:: WORK REQUIRED ::
Return every line of the material below that contains the word "should".

:: STORED ROWS ::
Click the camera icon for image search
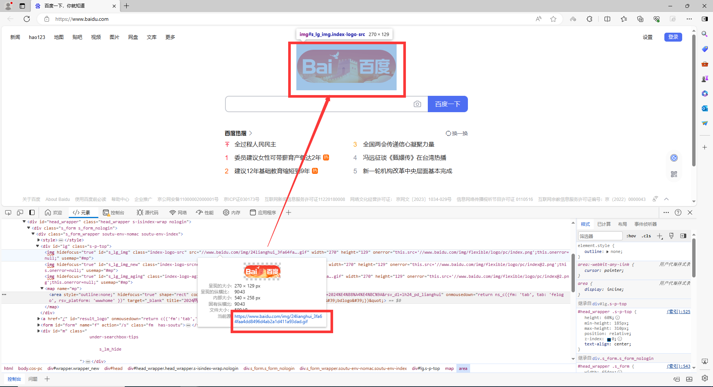Image resolution: width=713 pixels, height=387 pixels. click(x=417, y=104)
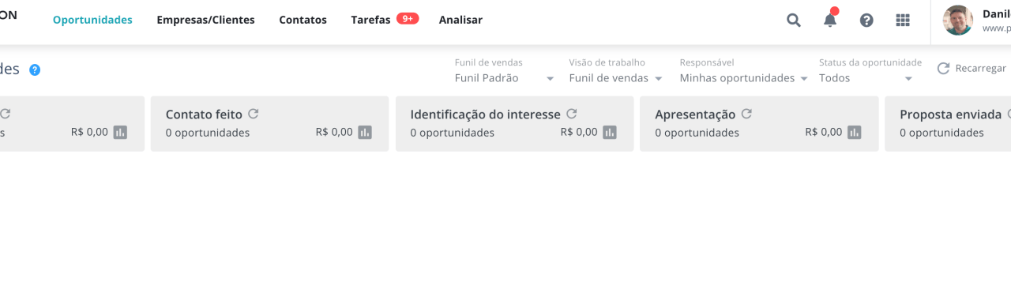Click the blue help icon beside page title
The image size is (1011, 293).
pyautogui.click(x=35, y=69)
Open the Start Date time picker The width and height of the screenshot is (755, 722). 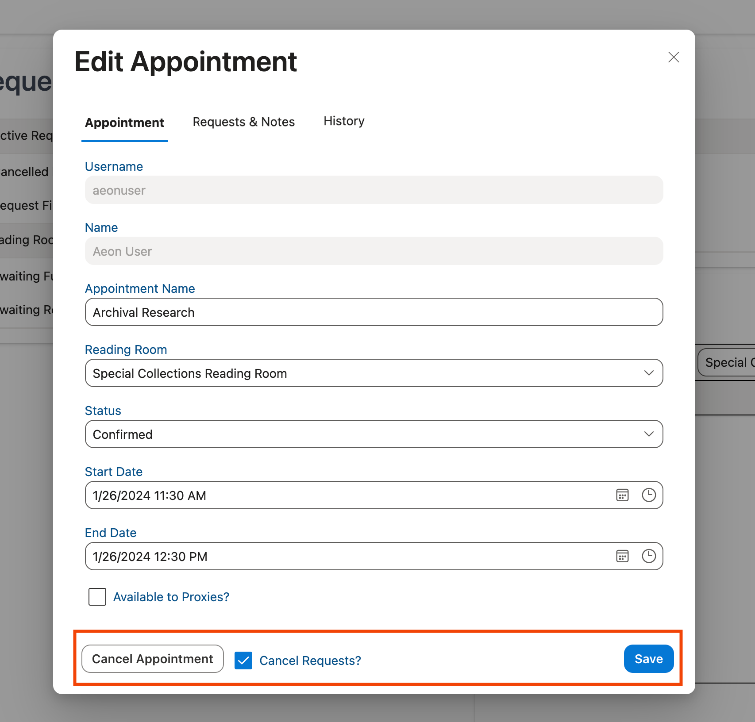coord(649,495)
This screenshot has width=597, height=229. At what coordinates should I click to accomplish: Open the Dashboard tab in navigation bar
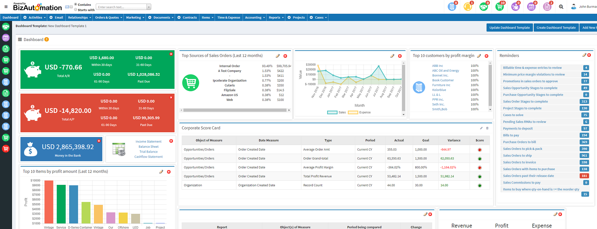[x=10, y=18]
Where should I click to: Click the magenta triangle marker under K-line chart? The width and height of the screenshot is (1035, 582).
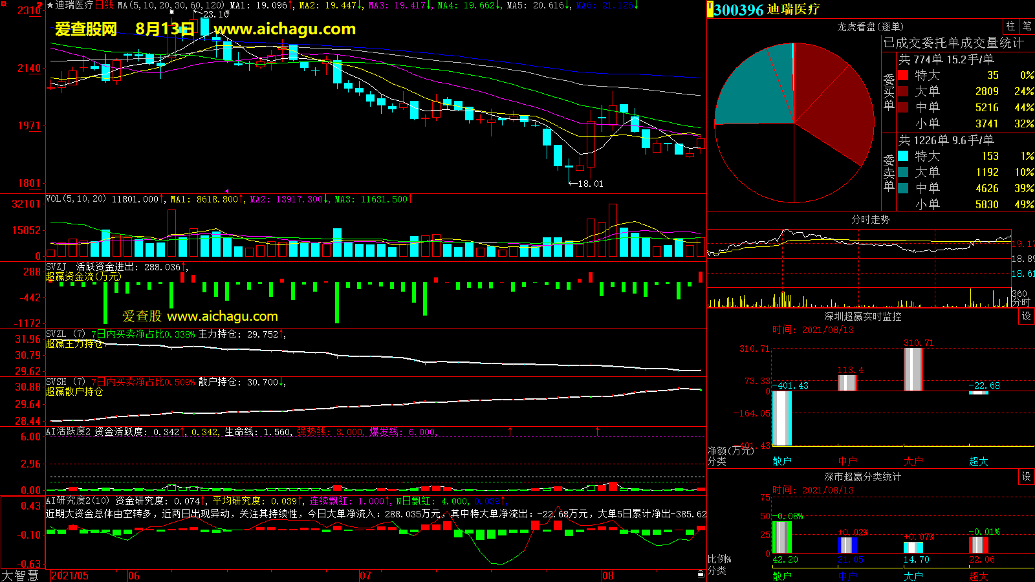coord(226,191)
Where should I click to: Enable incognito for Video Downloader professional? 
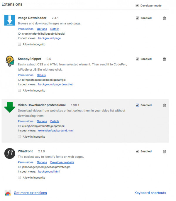20,136
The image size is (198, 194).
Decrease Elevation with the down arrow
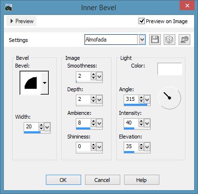click(x=141, y=148)
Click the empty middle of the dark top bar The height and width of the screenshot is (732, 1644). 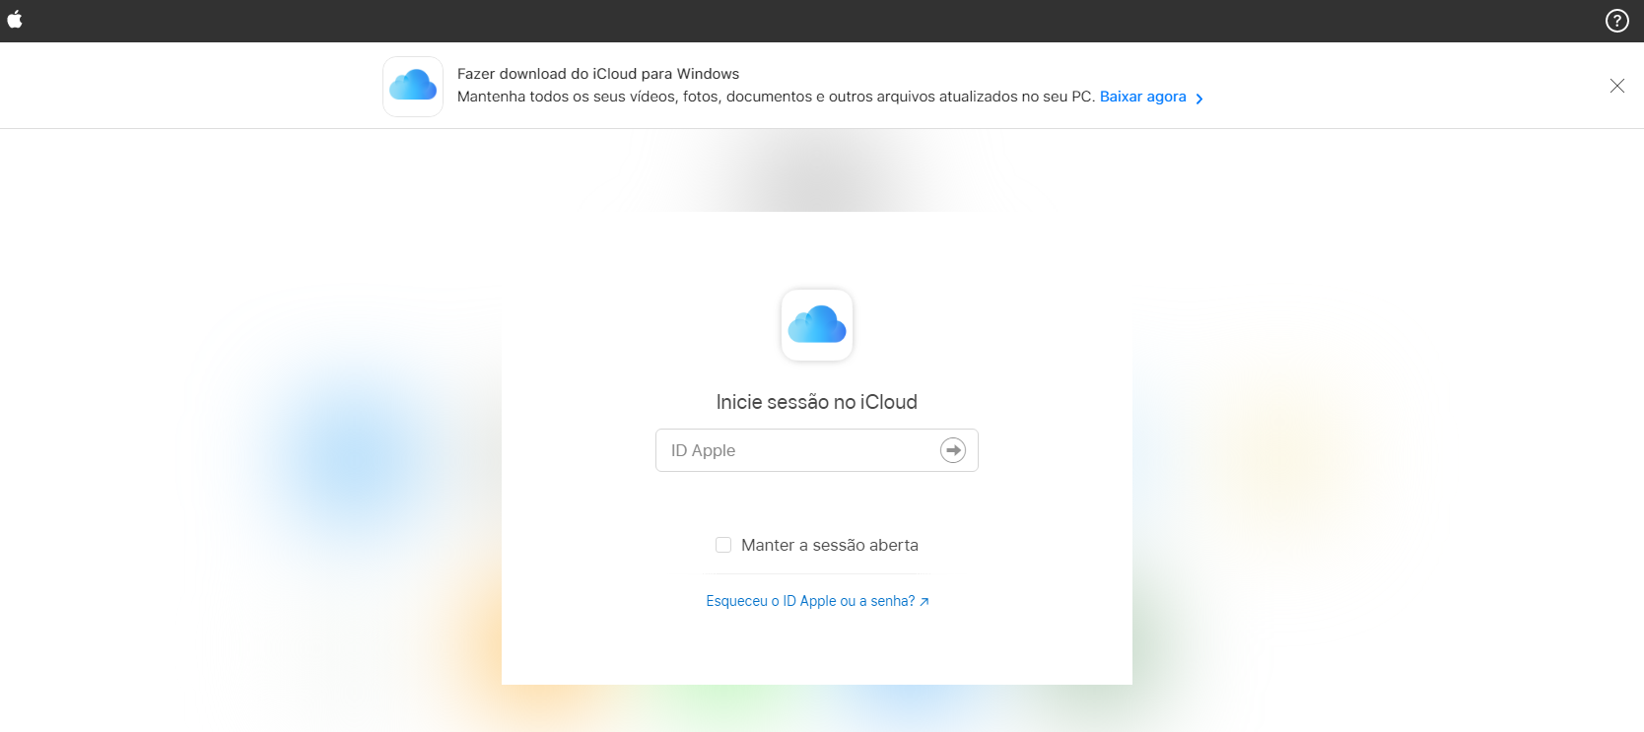(x=818, y=21)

:: EXERCISE RESPONSE ::
This screenshot has width=597, height=229. At what coordinates should I click to accomplish: Open the Dashboard tab in navigation bar
Where should I click to: Click the magenta triangle marker under K-line chart? The width and height of the screenshot is (1035, 582).
Where should I click to: Enable incognito for Video Downloader professional? 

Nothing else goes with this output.